* _Selected extract_

Computer and Video Games reviewed the arcade game in 1983, writing that it "is simply the most exhilarating driving simulation game on the market". They compared it favorably with Turbo, stating that, while Turbo "featured better landscapes," it "can't match the speed, thrills and skill behind this new race game". They said Pole Positions graphics "are sophisticated and believable", noting how cars "turning corners are shown in every graphic detail of the maneuvre". They also praised the gameplay, concluding that "trying to hold a screaming curve or overtake" offers "thrills to compare with the real racetrack". It was considered the all-time best racing/driving game by InfoWorld in 1983 and Computer Games in early 1985.

Reviewing the Atari 8-bit version, InfoWorld called it "by far the best road-race game ever thrown on a video screen" with "bright and brilliant" graphics, and reiterated the recommendation in InfoWorld's Essential Guide to Atari Computers, but said the Commodore 64 version "looks like a rush job and is far from arcade-game quality". Computer Games magazine criticized the Commodore conversions for lacking various features from the arcade original, giving the C64 version a mixed review and the VIC-20 version a negative review. Computer and Video Games reviewed the Atari 2600 version, stating it is "the best driving game available" on the Atari VCS. When reviewing the Atari 5200 version, Hi-Res in 1984 found "the playability of the game to be limited and the graphics to be the strongest aspect of the game". The magazine preferred Adventure International's Rally Speedway to both Pole Position and Epyx's Pitstop.

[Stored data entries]
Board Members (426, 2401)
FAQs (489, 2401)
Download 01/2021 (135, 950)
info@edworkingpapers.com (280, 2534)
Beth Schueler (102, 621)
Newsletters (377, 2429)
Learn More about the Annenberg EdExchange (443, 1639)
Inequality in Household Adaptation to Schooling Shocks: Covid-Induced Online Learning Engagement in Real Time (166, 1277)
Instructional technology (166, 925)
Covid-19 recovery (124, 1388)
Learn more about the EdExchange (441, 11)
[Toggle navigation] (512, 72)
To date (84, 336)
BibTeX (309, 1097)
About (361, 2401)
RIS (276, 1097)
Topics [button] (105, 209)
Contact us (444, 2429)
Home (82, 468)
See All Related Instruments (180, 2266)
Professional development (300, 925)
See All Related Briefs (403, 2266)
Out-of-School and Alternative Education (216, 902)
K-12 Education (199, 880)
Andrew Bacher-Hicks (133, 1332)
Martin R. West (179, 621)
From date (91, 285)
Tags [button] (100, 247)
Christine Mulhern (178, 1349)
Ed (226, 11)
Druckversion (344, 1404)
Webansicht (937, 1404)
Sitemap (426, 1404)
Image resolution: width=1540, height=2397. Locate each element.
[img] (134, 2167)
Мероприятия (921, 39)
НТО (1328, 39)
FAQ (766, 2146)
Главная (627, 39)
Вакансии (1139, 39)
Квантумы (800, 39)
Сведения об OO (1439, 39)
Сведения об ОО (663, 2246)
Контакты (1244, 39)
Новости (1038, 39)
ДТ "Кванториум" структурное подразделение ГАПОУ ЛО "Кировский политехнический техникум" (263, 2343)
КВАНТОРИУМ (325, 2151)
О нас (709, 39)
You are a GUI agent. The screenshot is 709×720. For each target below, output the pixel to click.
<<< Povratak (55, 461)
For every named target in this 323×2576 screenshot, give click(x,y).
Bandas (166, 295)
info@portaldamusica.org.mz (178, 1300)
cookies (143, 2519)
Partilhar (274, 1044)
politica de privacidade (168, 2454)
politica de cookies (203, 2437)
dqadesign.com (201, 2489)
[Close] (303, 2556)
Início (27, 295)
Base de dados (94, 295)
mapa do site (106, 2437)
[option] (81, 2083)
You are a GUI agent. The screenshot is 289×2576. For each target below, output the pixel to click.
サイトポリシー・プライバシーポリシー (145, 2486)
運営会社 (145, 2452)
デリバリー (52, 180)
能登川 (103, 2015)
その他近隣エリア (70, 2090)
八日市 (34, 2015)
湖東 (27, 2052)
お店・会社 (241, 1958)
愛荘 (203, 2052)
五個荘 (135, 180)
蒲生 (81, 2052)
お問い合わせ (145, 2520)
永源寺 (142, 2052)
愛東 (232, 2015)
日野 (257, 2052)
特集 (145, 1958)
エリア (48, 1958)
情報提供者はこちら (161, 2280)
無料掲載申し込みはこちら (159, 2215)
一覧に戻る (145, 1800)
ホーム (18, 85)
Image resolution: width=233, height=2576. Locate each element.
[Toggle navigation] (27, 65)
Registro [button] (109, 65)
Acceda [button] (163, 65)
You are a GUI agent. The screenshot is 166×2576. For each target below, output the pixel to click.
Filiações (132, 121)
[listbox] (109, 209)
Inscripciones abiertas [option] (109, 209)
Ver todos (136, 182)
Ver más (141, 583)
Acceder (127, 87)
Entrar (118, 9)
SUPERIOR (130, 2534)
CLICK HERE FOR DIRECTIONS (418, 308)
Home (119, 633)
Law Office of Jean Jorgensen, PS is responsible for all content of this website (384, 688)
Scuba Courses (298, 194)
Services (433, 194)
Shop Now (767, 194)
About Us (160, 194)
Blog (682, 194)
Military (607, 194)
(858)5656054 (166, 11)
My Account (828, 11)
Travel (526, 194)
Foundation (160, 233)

* _Actions to take_
1. Answer these from the Pole Position reviews:
(a) Which game did Computer and Video Games compare the arcade game with?
(b) Which version did InfoWorld say "looks like a rush job"?
(c) Which game did Hi-Res prefer to both Pole Position and Pitstop?
2. According to the Pole Position reviews, why did Computer Games magazine criticize the Commodore conversions?
3. Translate this sentence from the Pole Position reviews into Spanish: "Computer and Video Games reviewed the Atari 2600 version, stating it is "the best driving game available" on the Atari VCS."

* _Activity answers_
1.
(a) Turbo
(b) The Commodore 64 version
(c) Adventure International's Rally Speedway

2. Computer Games magazine criticized the Commodore conversions because they lacked various features from the arcade original. It gave the C64 version a mixed review and the VIC-20 version a negative review.

3. Computer and Video Games reseñó la versión para Atari 2600 y afirmó que es "el mejor juego de conducción disponible" en la Atari VCS.